WHAT I LIKED: 'Ida,' is set in post-WW2 Poland and portrays the scars left by the horrors of the war whilst exploring devotion to faith and family with a brilliant story about a young nun who suddenly finds out about her Jewish family when visiting her reckless aunt - but none of that is what makes this the modern masterpiece that it is. Yes, that instead all lies with the direction as Paweł Pawlikowski takes concise storytelling to the extreme by telling you nothing you don't need to know and brilliantly relying on pure visual cinema to provoke what he wants to whilst leaving you to fill in the blanks - and the result is one of the most meditative and atmospheric films I've seen in recent years.

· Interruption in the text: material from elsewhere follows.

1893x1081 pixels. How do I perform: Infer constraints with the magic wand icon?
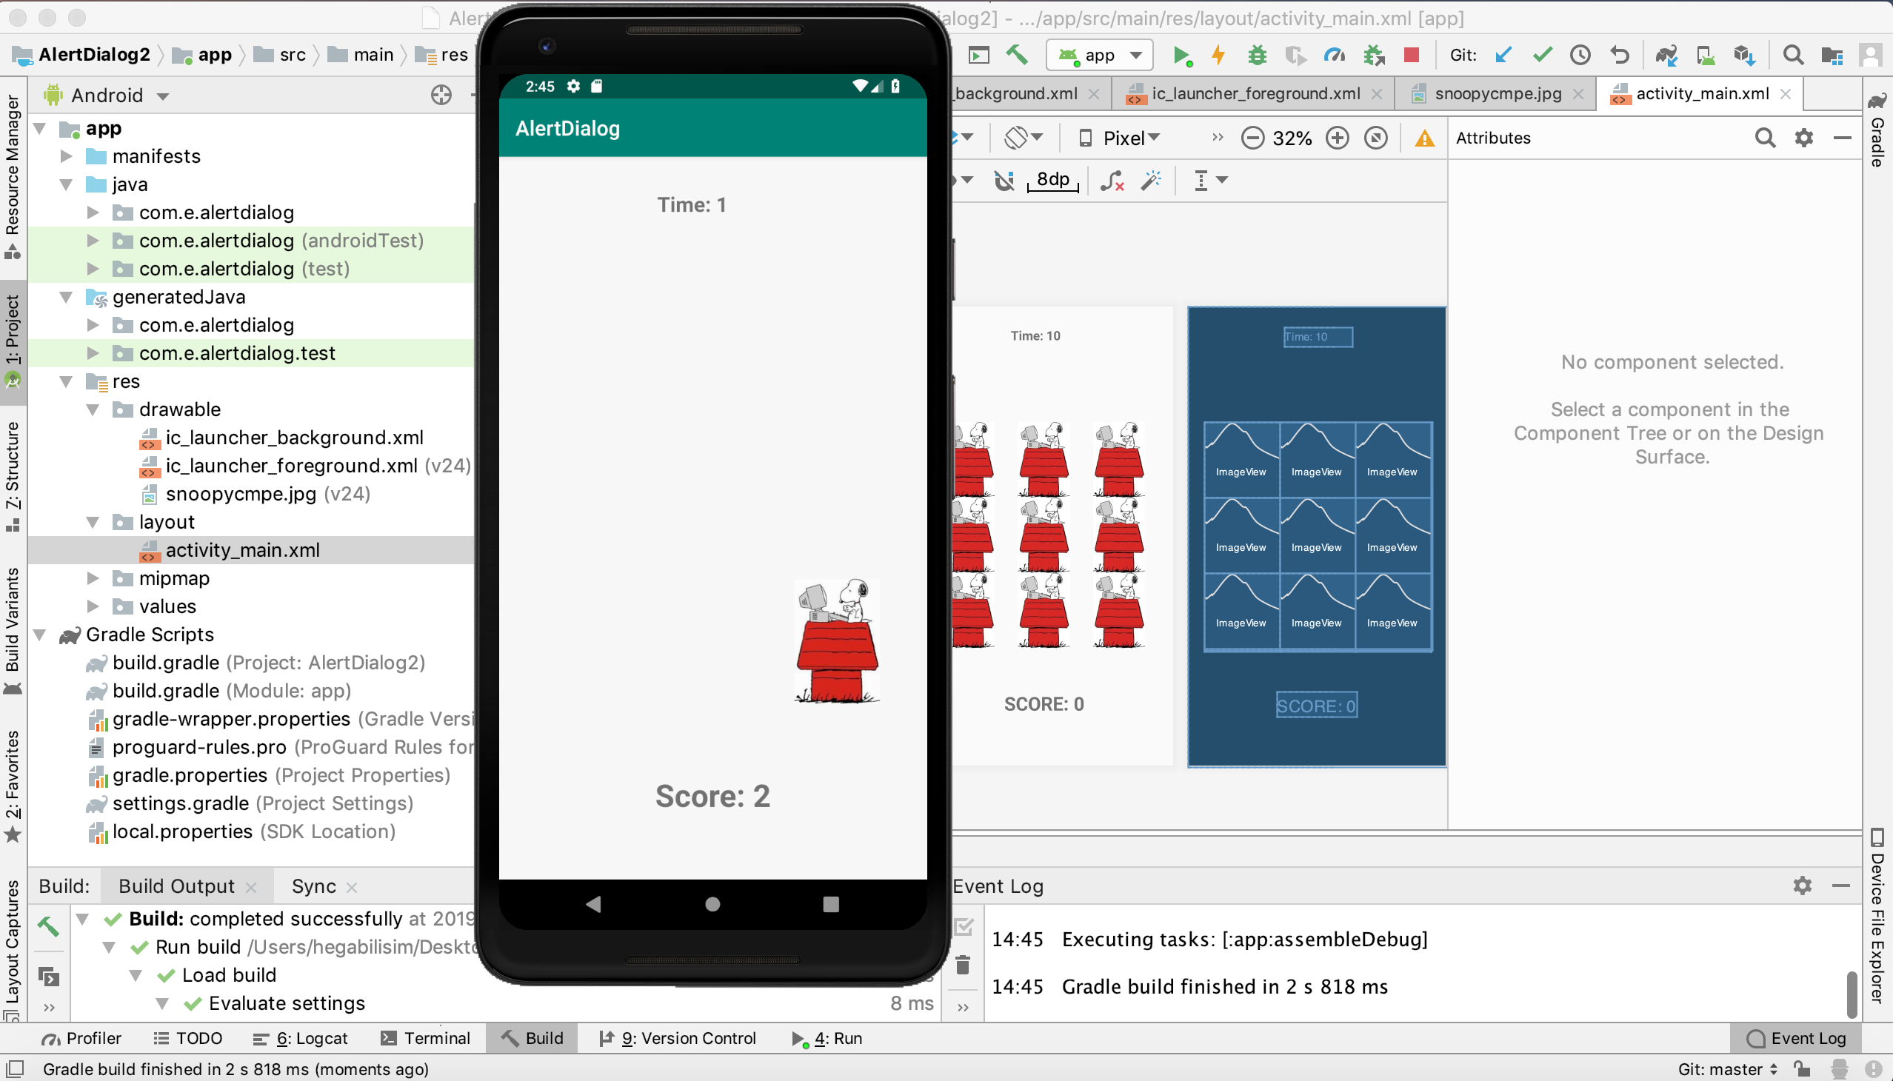[x=1150, y=180]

We begin establishing the titular nun character, and in a few long shots and with a tiny amount of dialogue we already feel for the nature of her restrictive life. She knows no different of course, but then she goes to meet her aunt for the first time and their amusing relationship begins to develop - again without the use of dialogue to tell us how the characters feel, but with subtle moments and gestures from two great actors that give us everything we need. The film continues as the pair go on a journey to learn about the death of Ida's parents in the war, and as things develop Paweł Pawlikowski not only paints a thoroughly melancholic picture of the surrounding post-war Poland with his beautiful grey visuals; he also provokes us to meditate on the restrictions of Ida's faith and her obvious confliction between Jewish heritage and strict Catholic upbringing with numerous situations that test her character.

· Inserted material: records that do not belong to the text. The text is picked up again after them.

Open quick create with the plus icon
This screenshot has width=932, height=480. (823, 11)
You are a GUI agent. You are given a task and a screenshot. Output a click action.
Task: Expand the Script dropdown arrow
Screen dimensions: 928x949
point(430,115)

This kind of visual filmmaking in a way puts in mind the work of Steve McQueen, but it's far more concise as Pawlikowski doesn't 'enter scenes late and leave them early' like many directors do but instead seems to enter early to establish, and then to leave even earlier - leaving room for the audience to imprint their own feelings and interpretations in a way that's perhaps most akin to the experience of reading a novel.

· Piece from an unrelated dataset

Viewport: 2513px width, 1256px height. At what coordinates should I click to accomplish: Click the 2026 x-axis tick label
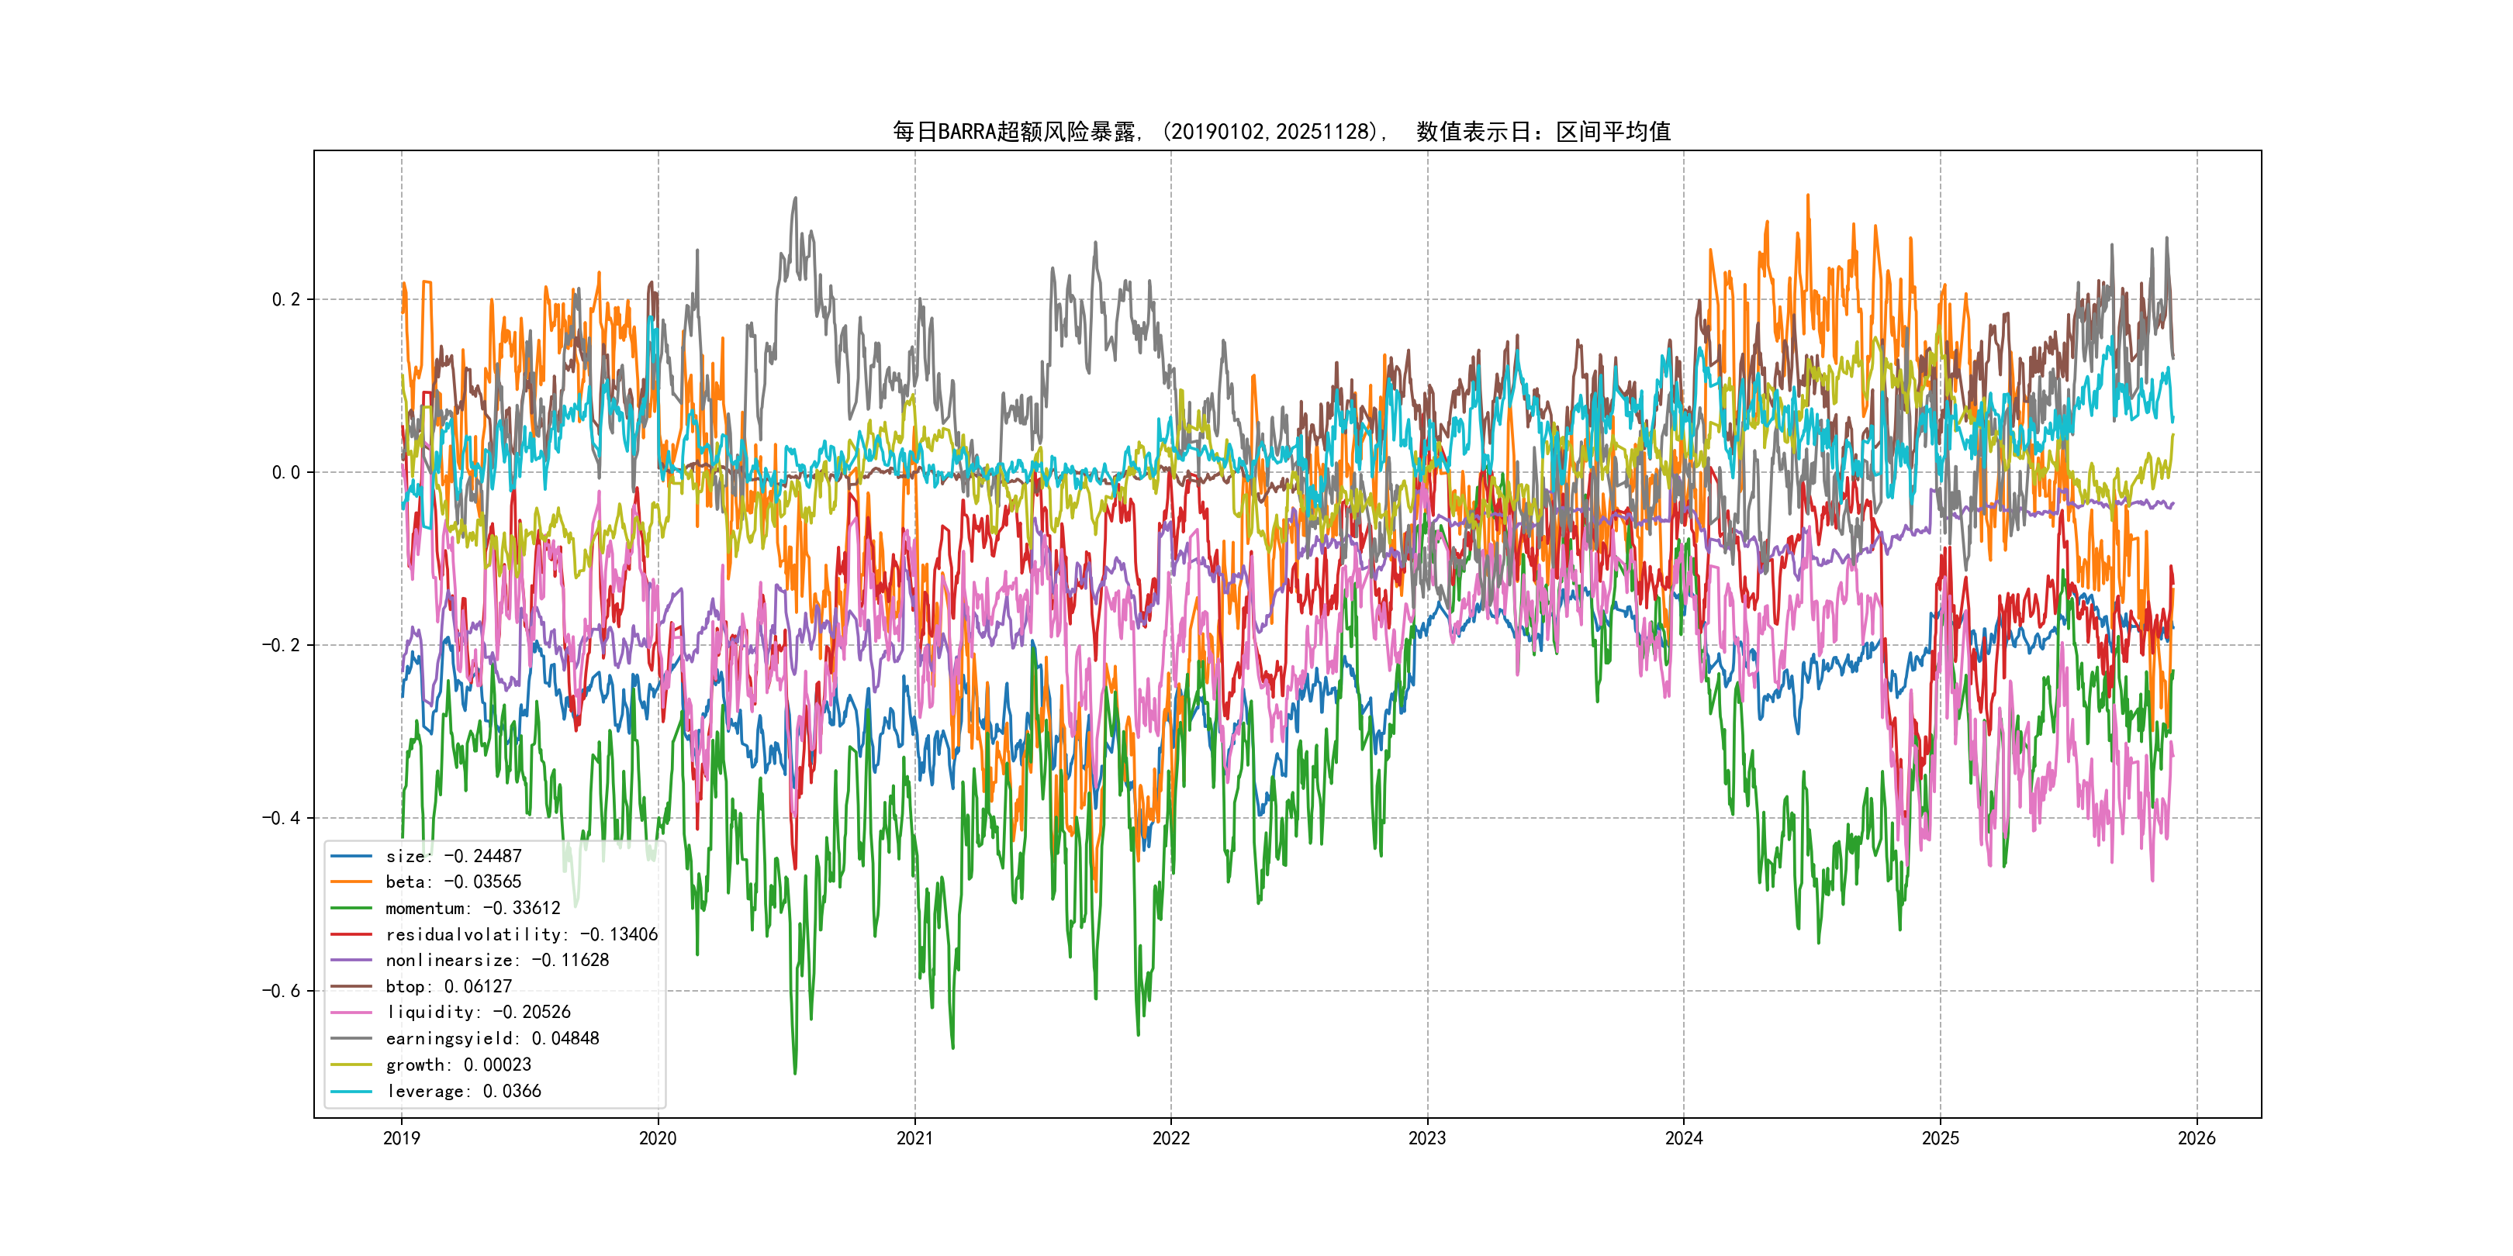[x=2197, y=1138]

In the end then, all of that space around the fascinating central character study that's left for audience meditation and interpretation makes for something that will stay with you for days as you continue to immerse yourself in the world Pawlikowski created, and you'll soon realise what you have is probably one of the great films of the twenty first century. It really is an amazing piece of work.
WHAT I DIDN'T LIKE: Tying up a film like this is always going to be hard as there's no guided thematic arc, but the way the central character arc concludes is hardly satisfying in the end.
VERDICT: A film with a brilliant story that provokes you to meditate on many interesting themes, Paweł Pawlikowski's 'Ida,' takes some great foundations and delivers them in a truly magnificent way to leave the audience to fill in the blanks. This is concise visual cinema at its best, and the result is a true modern masterpiece.